日立Astemoは,同社の交差点や単路での衝突被害軽減ブレーキに対応した「広角ステレオカメラによるセンシングシステム」が,いすゞ自動車の新型エルフに採用されたと発表した(ニュースリリース)。
交通事故を防止する有効な対策として国土交通省では,乗用車だけでなく,トラックなどの商用車への衝突被害軽減ブレーキの義務化を推進している。トラックによる事故は年々,減少しているものの,対人死亡事故の6割が車両の単路走行時,さらに4割が交差点内右左折時に起きており,広い視野角をカバーできる衝突被害軽減ブレーキの必要性は高まっているという。
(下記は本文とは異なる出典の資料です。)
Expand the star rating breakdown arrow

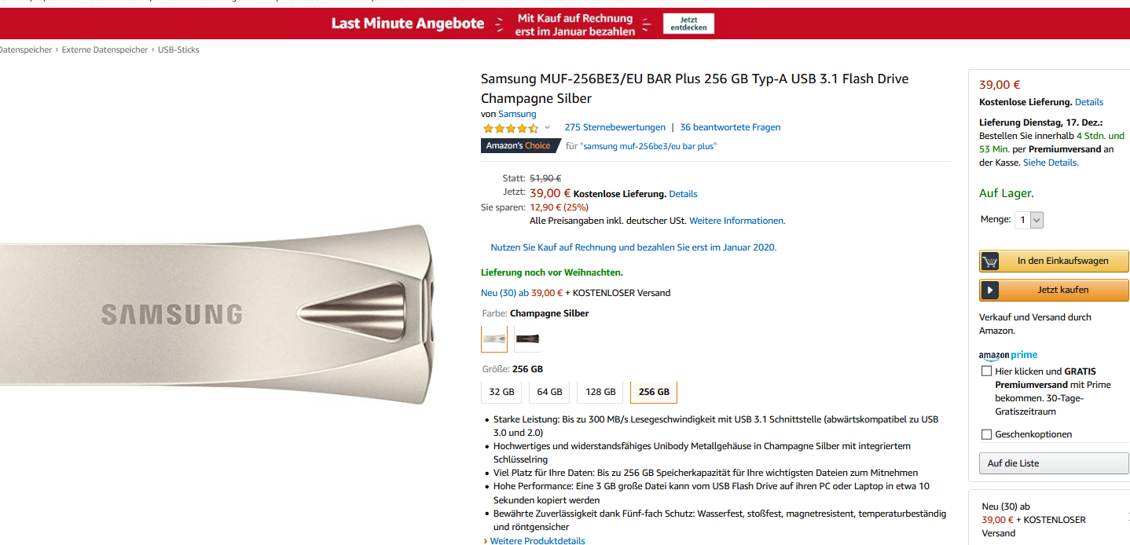[548, 128]
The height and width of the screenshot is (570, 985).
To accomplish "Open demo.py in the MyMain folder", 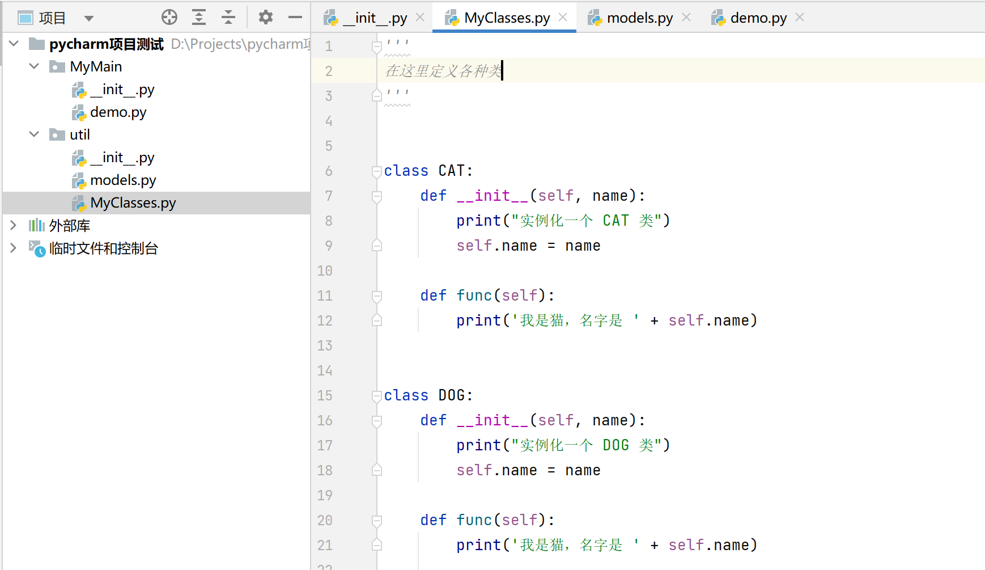I will [118, 112].
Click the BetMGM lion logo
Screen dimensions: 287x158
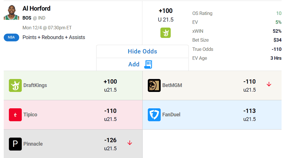[x=154, y=85]
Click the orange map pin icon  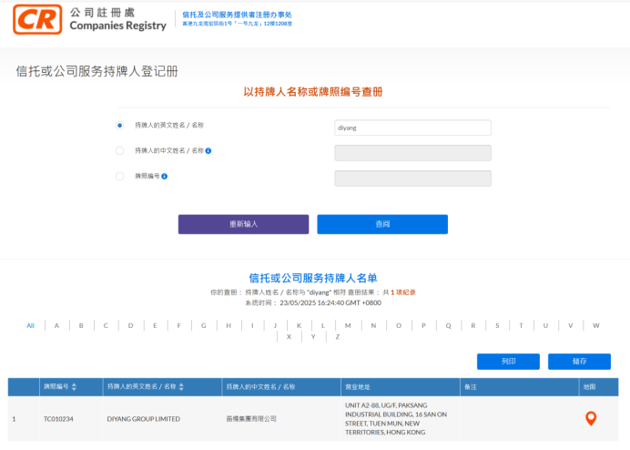tap(590, 418)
新型エルフは,国内小型トラックでは初搭載となる,前方からだけでなく交差点での右左折時の「衝突被害軽減ブレーキ」(オプション)を搭載し発売されている。いすゞ自動車における商用車の豊富な知見により,交差点内右左折時の衝突軽減ブレーキ実現に向けたトラック特有のユースケースの想定と,その対応に必要な仕様設定を日立Astemoが受け,「いすゞ向けセンシングシステム」の開発を進めた。
このセンシングシステムには,検知範囲拡大を可能にした120度広角ステレオカメラを用いている。これをトラックの安全装備として広く採用されるミリ波レーダーの検知情報と連携させ,交差点ブレーキ対応を可能とする新開発の制御ソフトを実装することで,より高精度な広角検知を実現し,交差点や単路における衝突被害軽減ブレーキを可能とするとしている。
日立Astemoは,今後も商用車メーカーにおける,高度な先進安全運転支援技術を通した車両の安全機能を拡張するニーズに対応し,ステレオカメラなどセンシング製品の採用拡大を図っていくとしている。